Monday, February 11, 2013

Paper-Cut Illustrations to Inform Writing

Kyle's paper-cut of his summer camp. 
The connection between image and writing is powerful.  I noticed that as students and I created digital stories last month.  In a couple of weeks students will begin writing organized essays about their favorite places--essays to convince others that "their favorite place" is a place one should visit.

Before students write these essays they have to take the time to remember their special places with detail and strength.  I've been thinking about how to motivate detailed memory, and I've decided we'll use paper cut design.  If you've created a paper-cut illustration, you know that this medium takes time, thought and attention to detail.  It's also a forgiving venue since you can simply cover up an error or add additional shapes to change the design. Paper-cut design enlivens the senses too since you're using many colors, textures, shapes and patterns to relay a message and image.
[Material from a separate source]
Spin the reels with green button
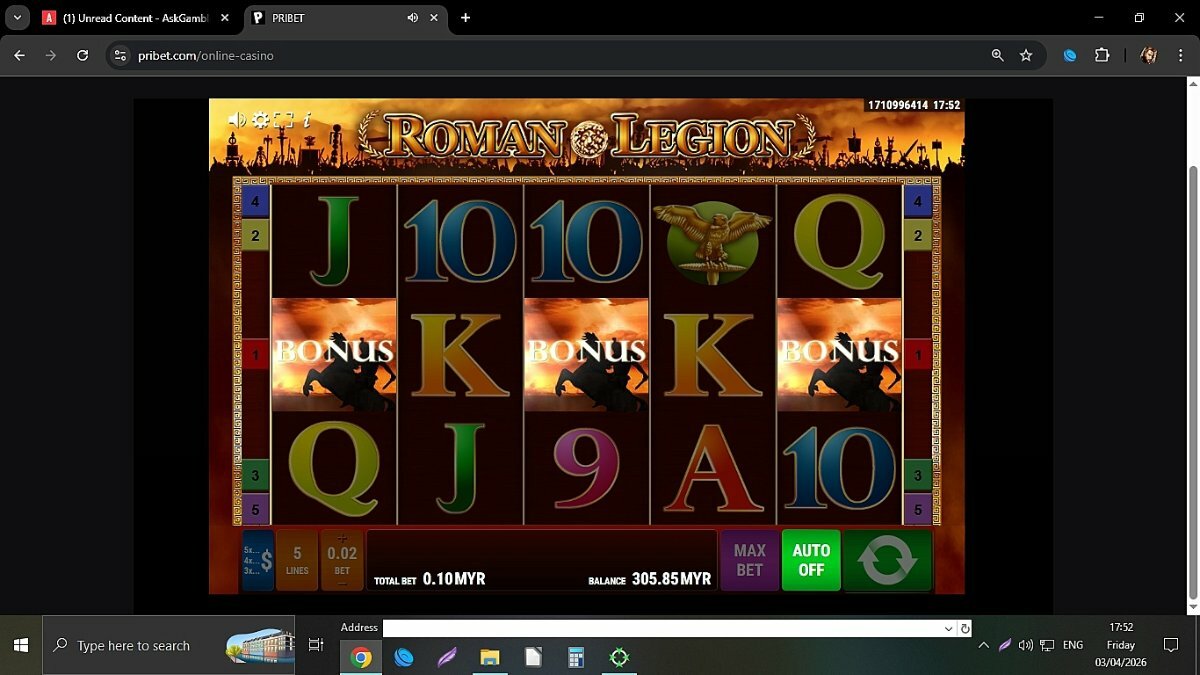Screen dimensions: 1200x675 [887, 560]
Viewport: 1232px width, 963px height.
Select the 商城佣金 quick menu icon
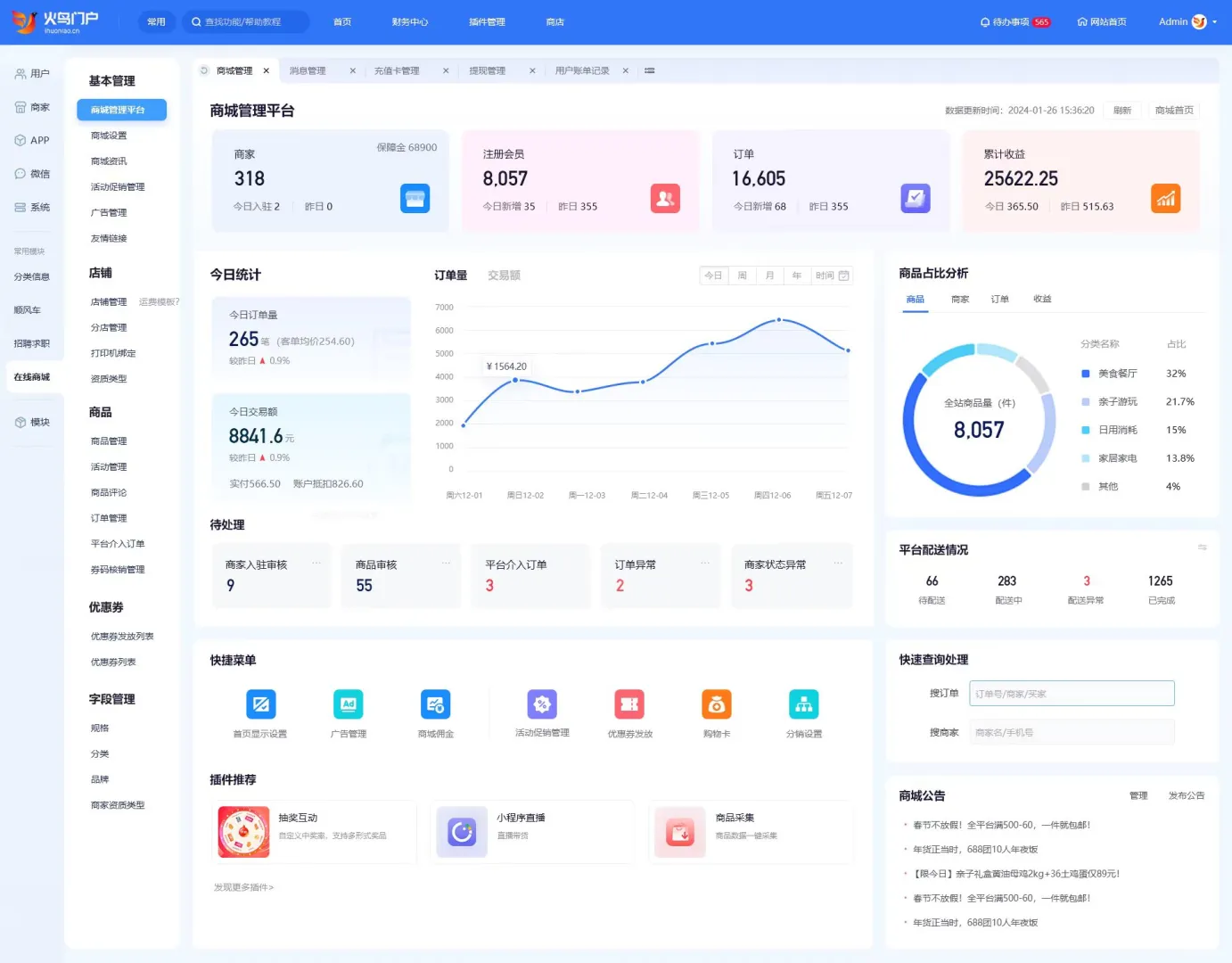pyautogui.click(x=435, y=704)
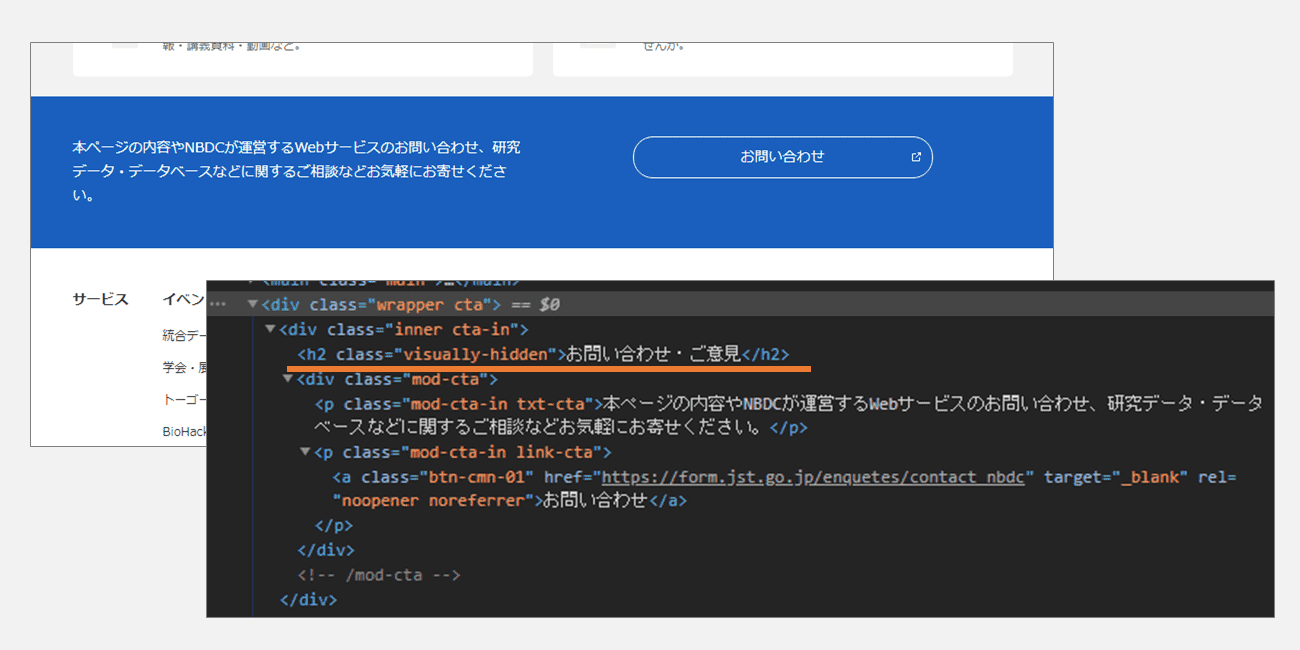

As usual, I'll try this out before fostering students' work.  Here's what we'll do.
  • List a number of places that you've been to that you really like, want to tell the world about and think others should visit too.
  • Choose a place that you'll enjoy writing about, and one that you remember well. If it will help look at images online and in your photo collection.
  • List what's special about that place.  Then study your list and name three distinct categories that describe that place--three distinct reasons why your place is a great place.
  • Take three 8 1/2 X 11 white pieces of paper (easy to scan) and create a scene that represents each distinct reason why your place is a great place. Use paper, fabric, cut-out images/photos and other materials to create your paper-cut illustrations.
  • Scan your images, then mount the images in a thoughtful order on a large piece of paper.  
  • Use the images to inform and illustrate your writing. 
Once students complete their paper-cut illustrations, we'll share the work with each other, and then we'll get busy writing those wonderful essays--essays that we hope to publish in a local newspaper or magazine. The paper-cut illustrates will be displayed on our hall bulletin board for all to see.

Oliver's Winter Fun Paper-Cut
We won't spend this much time on every essay, but giving the first essay of the year considerable time and thought helps to pave the path to greater writing success as we write a number of essays in the coming weeks.

Project Time Line/Checklist

Project Note:  Paper-cuts proved to be challenging for students so in the future I would hope to work with the art teacher in this endeavor.  I did find though that the task did elicit memory and detail.